Also, the ceramic wool protects the coils from heating too much, not that I have a real problem with it as the chiller that runs cold water through the coils is a lot larger than what I need. But if you have the refractory brick all around, trapping the heat around the coil, you might run the risk of damaging it. Also, in order to insulate the heat you have to heat that entire volume within the area of the inside of the refractory brick. You will have to heat a large volume mostly comprised of air that wants to escape through the top and draw ice cold air in as it's not a sealed chamber. And if you are running a chiller, you are making your chiller work a lot harder than it needs to.

If you use graphite, I would suggest not only heating the crucible up prior to using it, but also melting borax, specifically anhydrous borax, as any moisture could cause steam, and perhaps even an steam explosion. You probably know this, but anything you use with the induction furnace should be as dry as is possible. Seasoning a graphite crucible with borax will help prevent the crucible from absorbing anything, specially precious metals. You can always process the crucibles later for possible values, but it's better to prevent it in the first place. It also helps prevent the inside of the graphite crucible from decomposing fast. A failed crucible during a melt is not a fun experience.
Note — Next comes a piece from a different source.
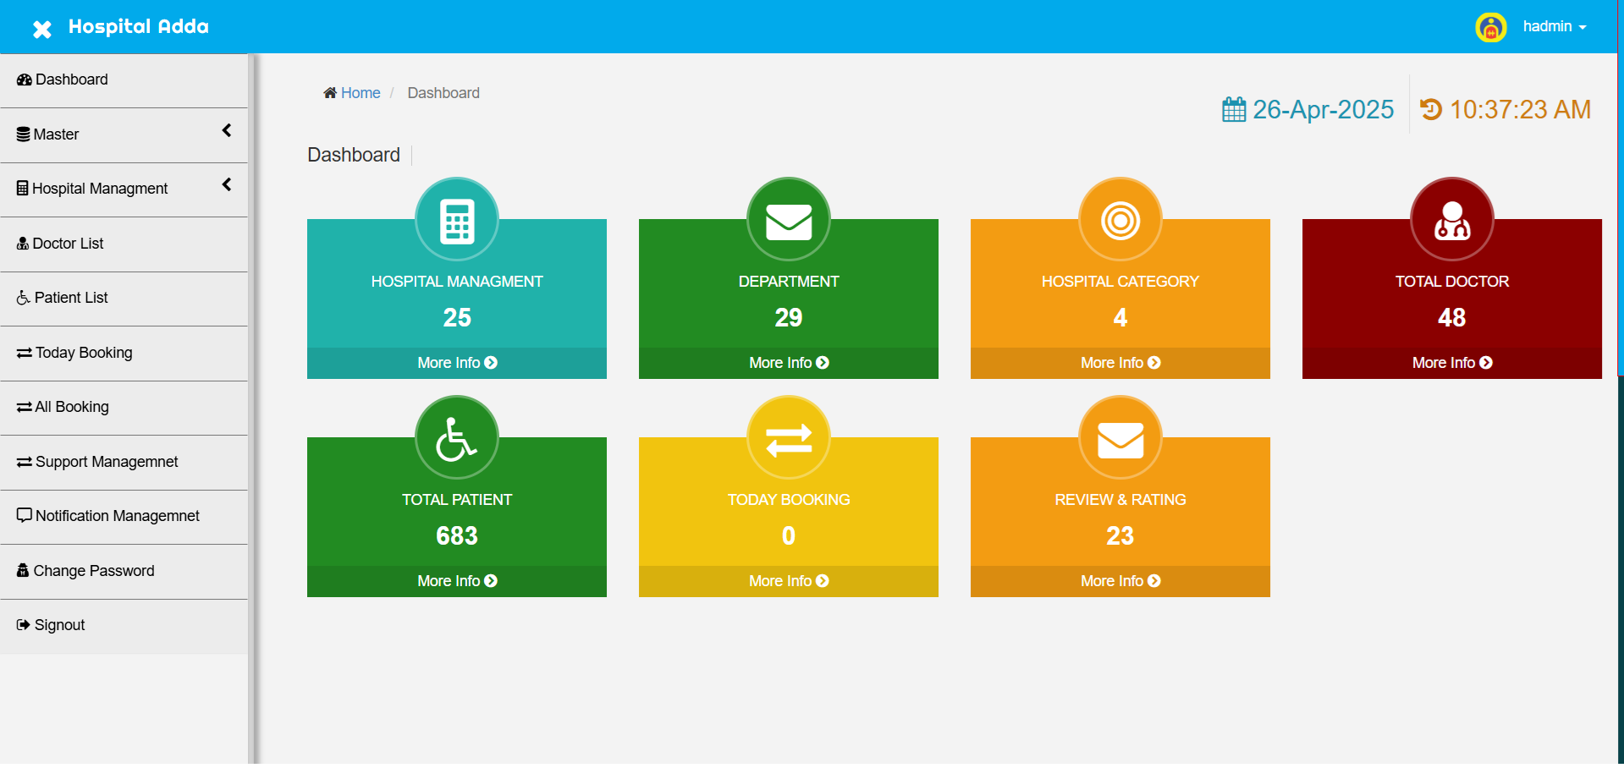1624x768 pixels.
Task: Open Doctor List from the sidebar
Action: tap(68, 244)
I regularly pour into an iron cone mold crucible that is 8 inches across, and about 6 inches deep. I use a release spray so the metal doesn't stick on the inside and have had no issues when pouring platinum. Pouring into a graphite crucible when you have a lot of metal can be a very tricky affair, it is almost like pouring mercury as the graphite makes the molten metal slippery in the same way. I do it from time to time, but I found the iron slag mold to work really well, and it prevents anything from flying out. I have never had any problems at all using it in this way. Also makes it fairly easy to knock off any slag as it stays on the very top of the button. I do this in a sand trap instead of a metal table because the sand helps remove the heat fairly quickly. When I knock the button out of the mold, into the sand, it cools down even faster. I like this method a lot better, but I feel everyone is a little different.
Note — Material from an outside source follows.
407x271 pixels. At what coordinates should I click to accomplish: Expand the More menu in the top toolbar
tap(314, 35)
The ceramic wool is pretty fluffy, so I shape it first, then put it in the inside of the coils, then work my hands around the inside, pressing outward to compact the wool, and push it between the coils. You will want to wear gloves to do this, just regular gloves you might wear for wet chemistry work will do fine, the fibers don't seem to penetrate, and leather is too difficult to work the ceramic wool with. This also helps keep the coils apart as you don't want them to touch. Then I work the crucible into the center, turning it until it comes free fairly easy. In this way, when you turn off the power and pull the crucible, it comes out easy. Specially with Platinum, you want to remove the crucible and pour right away.
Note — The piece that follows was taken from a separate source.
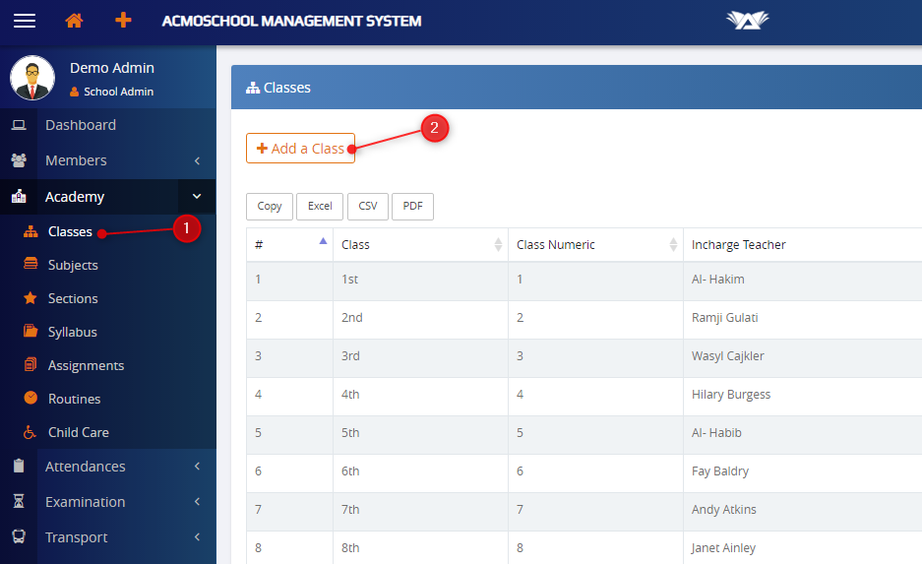Click the Demo Admin avatar picture

(32, 78)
You will also need to change the ceramic wool every few melts, I usually get 5-10 melts before I need to replace it, you can tell because the ceramic wool actually becomes brittle or crunchy. Some people change the ceramic wool every melt, but it will withstand several melts until it becomes unusable, just use your own judgement. I would suggest capping with a graphite lid, as the gases escape the crucible it will cause the lip to start to deteriorate quickly. Instead, you can use some of the ceramic wool to cover the top. This serves two purposes, first, it helps prevent the lip of the crucible from degrading, and it also filters a lot of the gas. If you are melting alloys with different precious metals and hard to melt metals such as platinum, you might also want to process the ceramic wool for values that might be captures. Also, any spatter tends to collect on the ceramic wool lid and could also contain values.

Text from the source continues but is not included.